O sea, que con visión exclusivamente formal (y en contra de lo sostenido, entre otras, en la STC 224/1993), se utiliza la tesis, que acabamos de rechazar, según la cual deben ser Leyes Orgánicas las que desarrollen los derechos fundamentales, pero no las que afecten directa y esencialmente a la dignidad de la persona.
Nótese que me refiero a las leyes que desarrollen derechos fundamentales que afecten directa y esencialmente a la dignidad de la persona. Salgo así al paso de una posible objeción: todos los derechos -podría afirmarse en mi contra tienen su germen en la dignidad de la persona. Ello es cierto. Sin embargo, hay derechos que de un modo directo y esencial emanan de la dignidad de la persona, que es lo que ocurre con los derechos fundamentales implicados en esta Ley 35/1988. Fueron alegados por los recurrentes y son interpretados en la Sentencia del Pleno.

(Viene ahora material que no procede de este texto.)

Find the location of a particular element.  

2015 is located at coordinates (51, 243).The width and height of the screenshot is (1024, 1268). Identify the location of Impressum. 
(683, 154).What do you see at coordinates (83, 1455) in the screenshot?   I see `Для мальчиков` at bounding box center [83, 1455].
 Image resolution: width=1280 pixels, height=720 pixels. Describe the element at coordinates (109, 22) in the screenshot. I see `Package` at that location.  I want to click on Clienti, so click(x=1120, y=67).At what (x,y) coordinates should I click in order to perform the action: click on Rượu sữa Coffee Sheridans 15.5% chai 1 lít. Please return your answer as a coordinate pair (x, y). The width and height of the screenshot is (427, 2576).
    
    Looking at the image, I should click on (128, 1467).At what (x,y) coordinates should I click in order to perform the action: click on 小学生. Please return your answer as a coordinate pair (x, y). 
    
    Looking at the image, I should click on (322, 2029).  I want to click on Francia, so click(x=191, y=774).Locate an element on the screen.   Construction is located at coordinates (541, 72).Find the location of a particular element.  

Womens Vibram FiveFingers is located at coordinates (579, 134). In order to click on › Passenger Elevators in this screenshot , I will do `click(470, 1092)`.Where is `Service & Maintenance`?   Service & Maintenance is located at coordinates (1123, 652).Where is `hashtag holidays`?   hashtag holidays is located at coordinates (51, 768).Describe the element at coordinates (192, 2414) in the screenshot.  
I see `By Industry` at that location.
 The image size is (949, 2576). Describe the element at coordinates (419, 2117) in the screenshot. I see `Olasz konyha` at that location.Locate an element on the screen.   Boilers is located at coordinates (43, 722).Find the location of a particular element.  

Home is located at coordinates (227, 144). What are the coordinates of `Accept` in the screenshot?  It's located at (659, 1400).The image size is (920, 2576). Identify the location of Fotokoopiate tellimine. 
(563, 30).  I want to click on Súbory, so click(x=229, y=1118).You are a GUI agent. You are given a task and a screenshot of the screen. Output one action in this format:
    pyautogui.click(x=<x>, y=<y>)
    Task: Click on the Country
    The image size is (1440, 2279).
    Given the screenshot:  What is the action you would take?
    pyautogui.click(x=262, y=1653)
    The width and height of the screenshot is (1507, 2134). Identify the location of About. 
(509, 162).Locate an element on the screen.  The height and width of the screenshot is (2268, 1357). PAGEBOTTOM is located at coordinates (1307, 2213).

Se nos podrá contraargumentar diciendo que no es fácil trazar la frontera entre los derechos que afectan directa y esencialmente a la dignidad de la persona, de un lado, y los restantes derechos, de otro lado. Pero en el mundo jurídico siempre nos movemos con esas dificultades de los encuadramientos y las precisiones. El día que sepamos, por ejemplo, los límites de la «legislación» respecto a la «ejecución», o de las «bases» respecto de las normas de «desarrollo», empezaremos a estar seguros de lo que a diario decidimos. Pero que esta Ley 35/1988 regula materias incluidas, con carácter esencial y de modo directo, en el ámbito de la dignidad de la persona, no me ofrece dudas.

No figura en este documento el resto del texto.